Redis Sentinel configuration pipeline

The default Redis Sentinel installation in Debian Jessie and Debian Stretch supports only 1 instance of Redis per host. The pacakges in Debian Buster and the stretch-backports repository support multiple instances by using a single /etc/redis/sentinel-<instance>.conf configuration file per a systemd instance. However, due to the Redis modifying its own configuration file on the fly, using a single sentinel.conf configuration file does not work well with an Ansible-based approach to configuration.

The solution to this problem implemented in debops.redis_sentinel role is usage of a separate /etc/redis/sentinel-<instance>/ directory for each Redis Sentinel instance. This allows usage of multiple configuration files and even scripts for each Redis Sentinel instance, with configuration applied dynamically at runtime. The sentinel.conf configuration file is generated by Ansible at the instance initialization and not touched after that, since it is modified directly by Redis. This ensures idempotency and allows Ansible and Redis to work together.

Configuration variables

The debops.redis_sentinel Ansible role exposes a set of default variables that can be used to define and modify Redis configuration per instance. Configuration defined in each one is merged together in the redis_sentinel__combined_configuration using a special filter plugin. Multiple configuration entries defined in the format of the redis_sentinel__configuration parameters are merged together, therefore there's no need to copy everything to the Ansible inventory.

The variables are merged in the following order:

  • the redis_sentinel__default_base_options and the redis_sentinel__base_options hold the default parameters applied to all of the Redis Sentinel instances on a particular host. These variables can be used to override options applied to all instances when needed.

  • the redis_sentinel__default_instances and the all/group/host variant of the same variable are used to generate configuration for each instance, which is then put in the configuration pipeline via the redis_sentinel__default_configuration variable. Each instance will include the base options defined for all instances, and per-instance configuration like port, UNIX socket path, optional systemd overrides, etc.

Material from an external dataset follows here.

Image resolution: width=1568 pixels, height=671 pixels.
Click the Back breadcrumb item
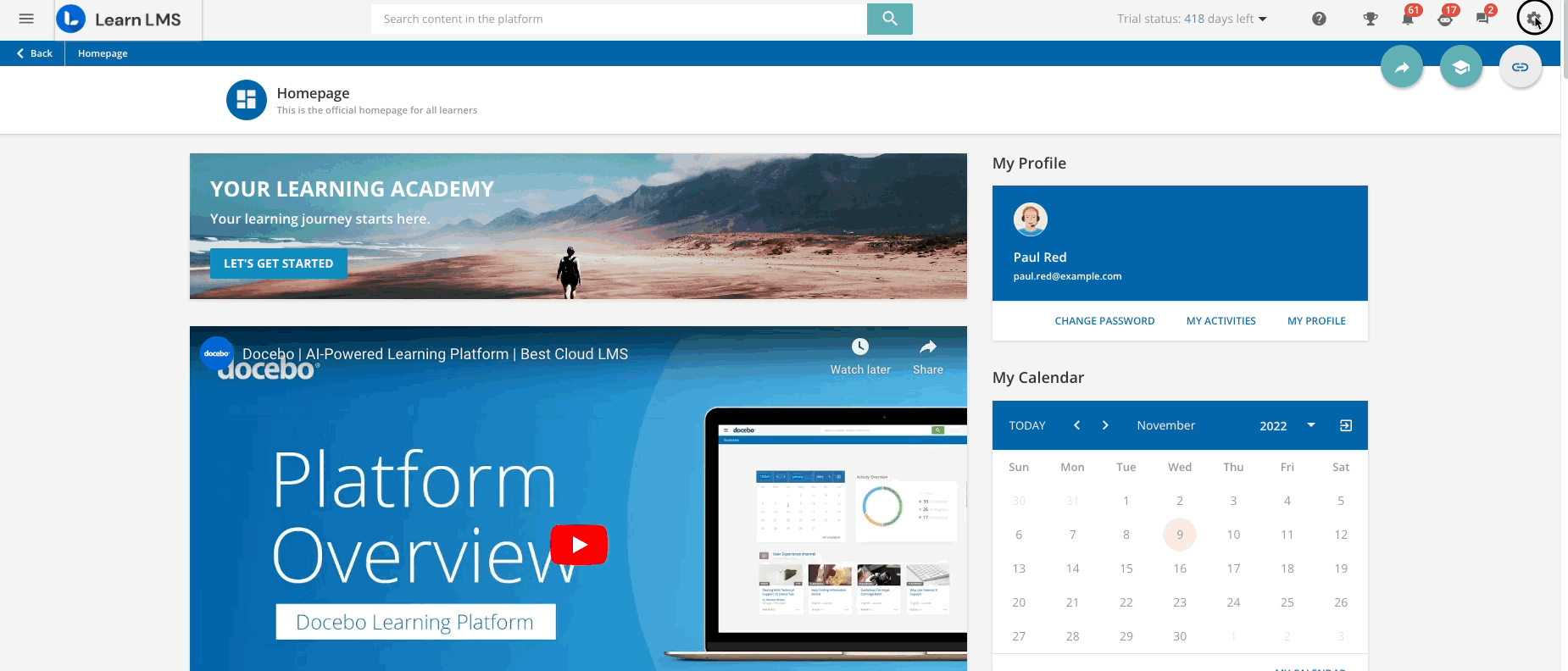click(34, 53)
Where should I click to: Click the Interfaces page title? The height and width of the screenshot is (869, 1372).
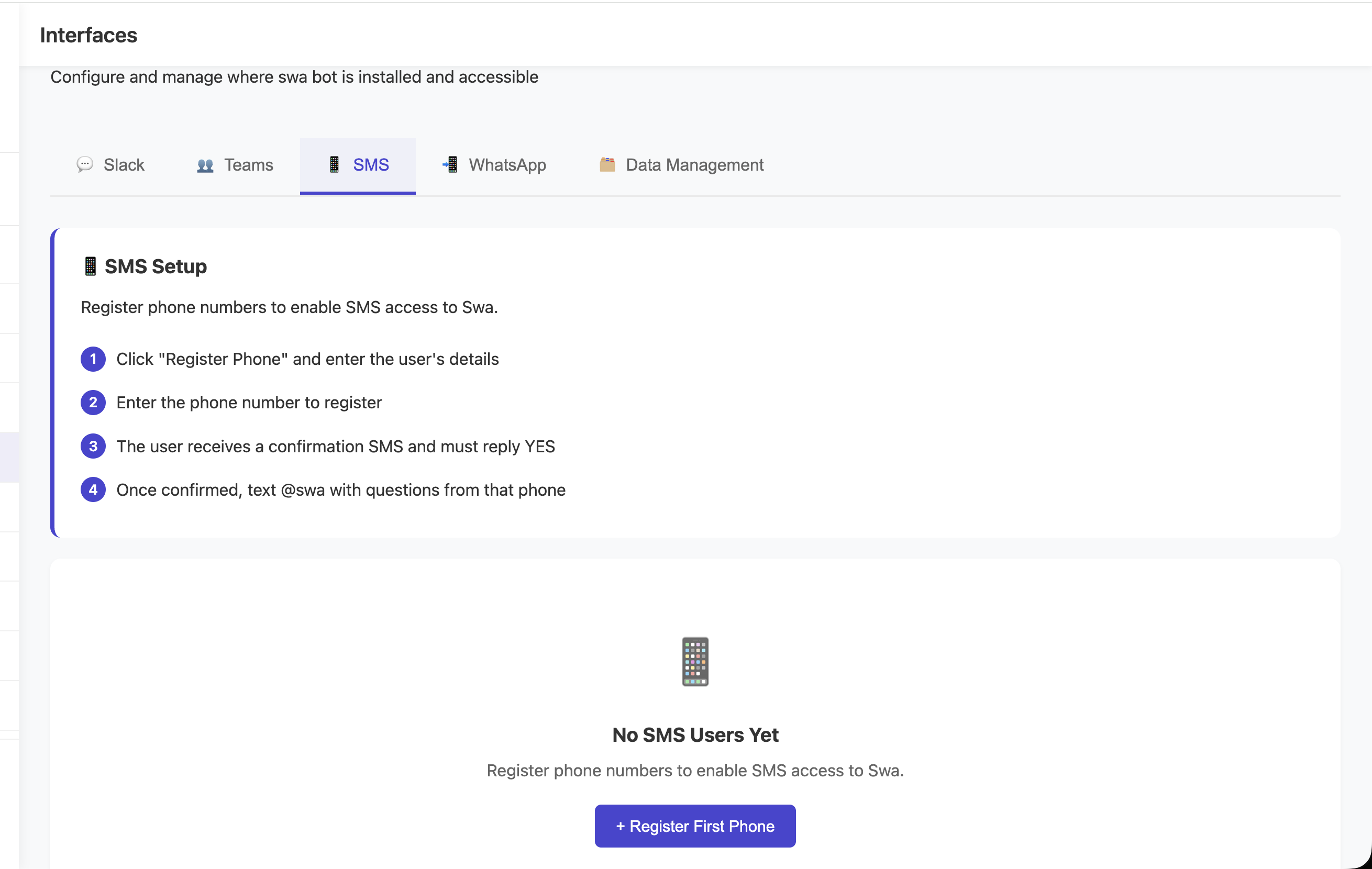click(88, 35)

    Additionally, each instance checks the redis_sentinel__default_monitors variable and the all/group/host variant of the same variable to include any monitors defined in them. Monitors that are confined to a particular Redis Sentinel instance are not included in others.

  • the redis_sentinel__default_configuration and the all/group/host variants include the actual configuration used by the role to generate the Redis Sentinel configuration files, systemd service configuration. The variables are joined together in the redis_sentinel__combined_configuration variable which is used in varius role tasks and templates. These variables can be used to override per-instance configuration if needed.

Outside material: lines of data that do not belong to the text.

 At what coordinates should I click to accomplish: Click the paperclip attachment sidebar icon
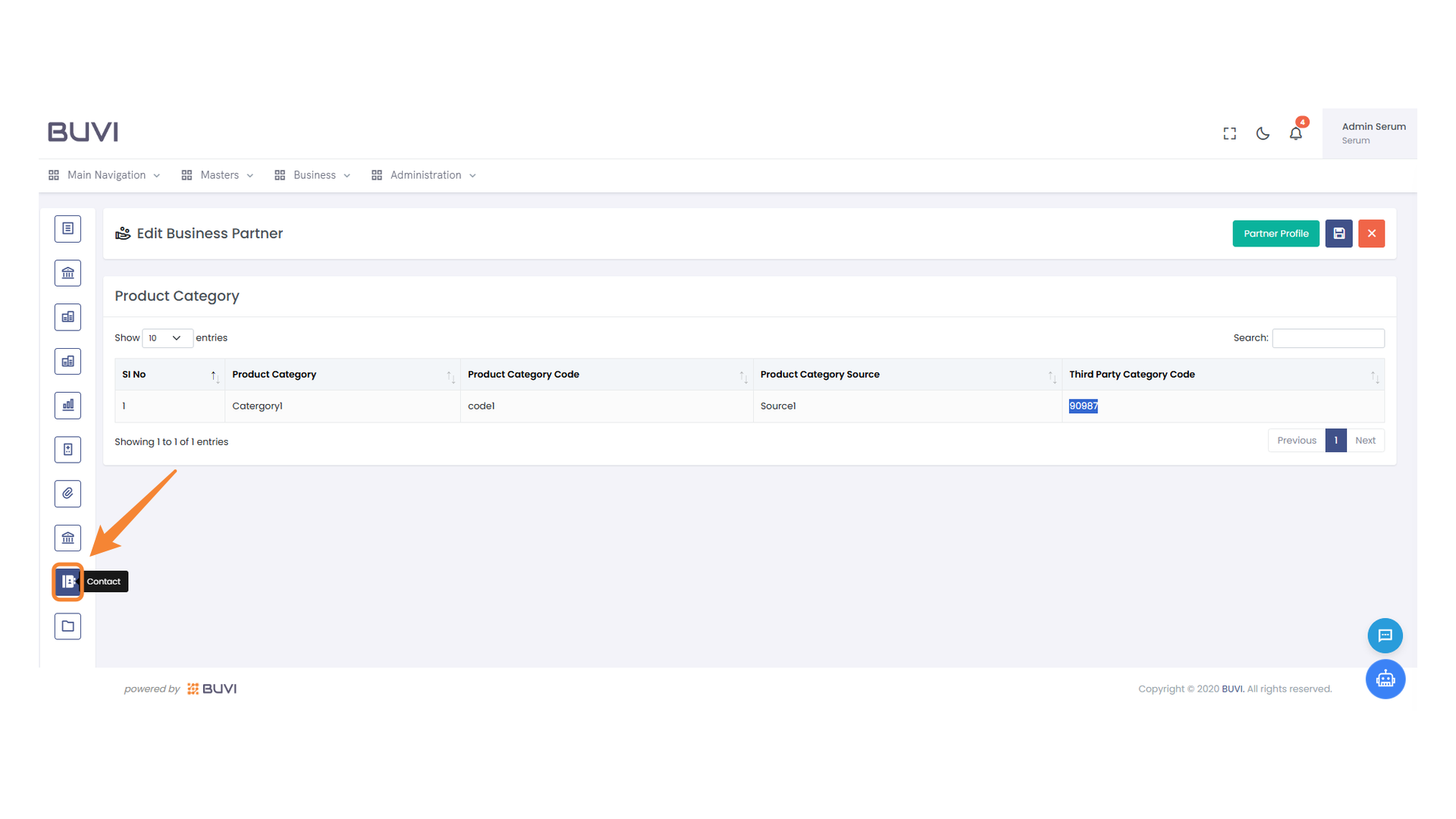coord(67,494)
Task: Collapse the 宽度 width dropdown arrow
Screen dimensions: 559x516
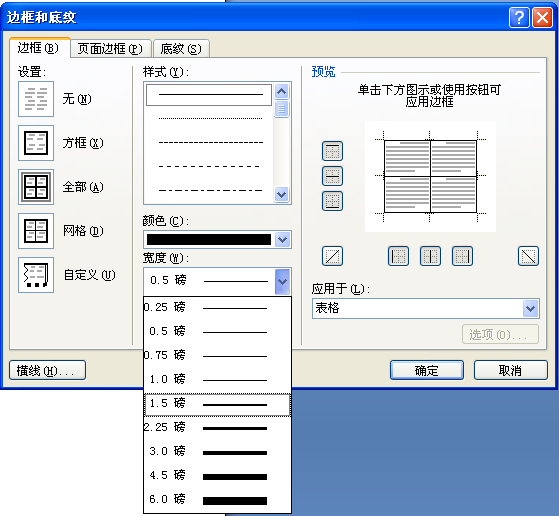Action: coord(283,282)
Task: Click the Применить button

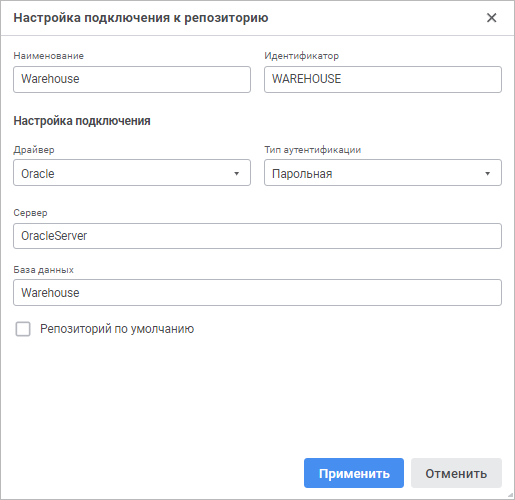Action: (x=354, y=473)
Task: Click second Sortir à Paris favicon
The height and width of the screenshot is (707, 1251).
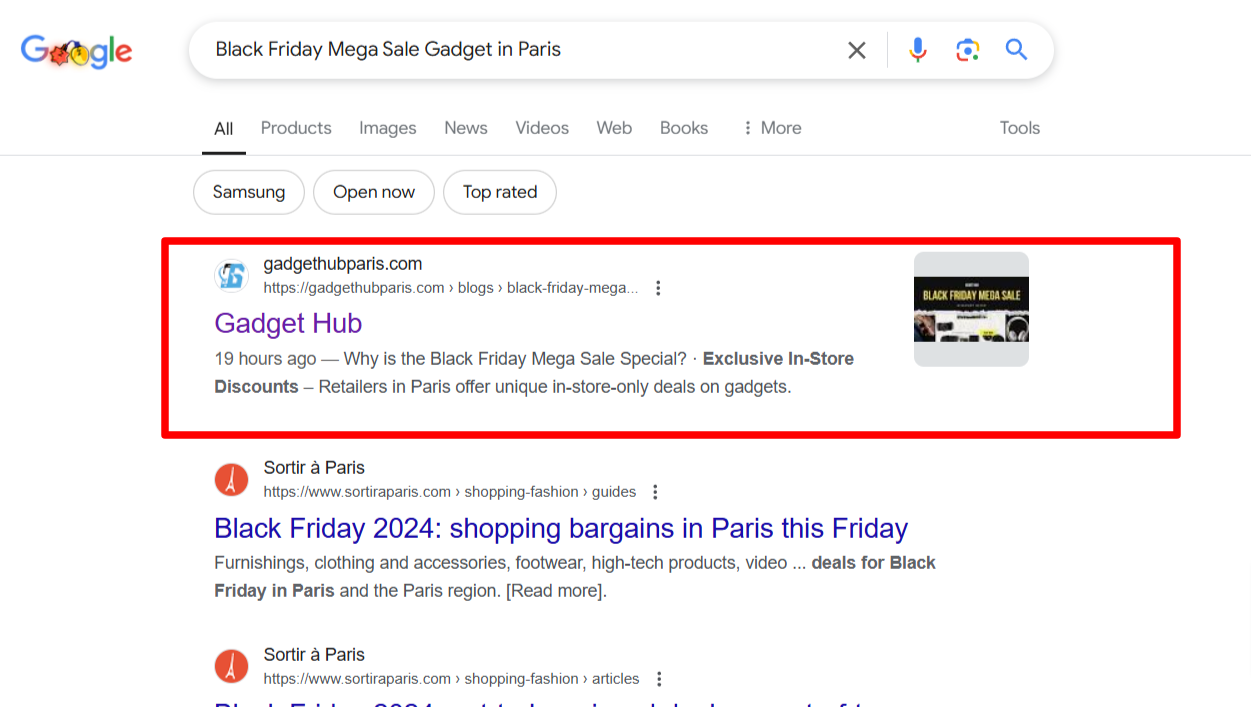Action: 231,667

Configuration file structure

The generated configuration file structure contains the following files:

/etc/redis
├── sentinel-main/
│   ├── notify.d/
│   ├── reconfig.d/
│   ├── notify.sh*
│   ├── reconfig.sh*
│   └── sentinel.conf
├── sentinel-second/
│   ├── notify.d/
│   ├── reconfig.d/
│   ├── notify.sh*
│   ├── reconfig.sh*
│   └── sentinel.conf
├── sentinel-third/
│   ├── notify.d/
│   ├── reconfig.d/
│   ├── notify.sh*
│   ├── reconfig.sh*
│   └── sentinel.conf
└── sentinel.conf

The sentinel.conf file in each subdirectory is generated by Ansible at instance initialization. It will not be touched by Ansible later on, because Redis Sentinel modifies it directly.

The reconfig.sh and notify.sh scripts are hooks for the client-reconfig-script and notification-script parameters. They will run all scripts in their corresponding directories via the run-parts command. You can put custom scripts in these subdirectories to perform actions on certain Redis Sentinel events; see the Sentinel documentation for more details.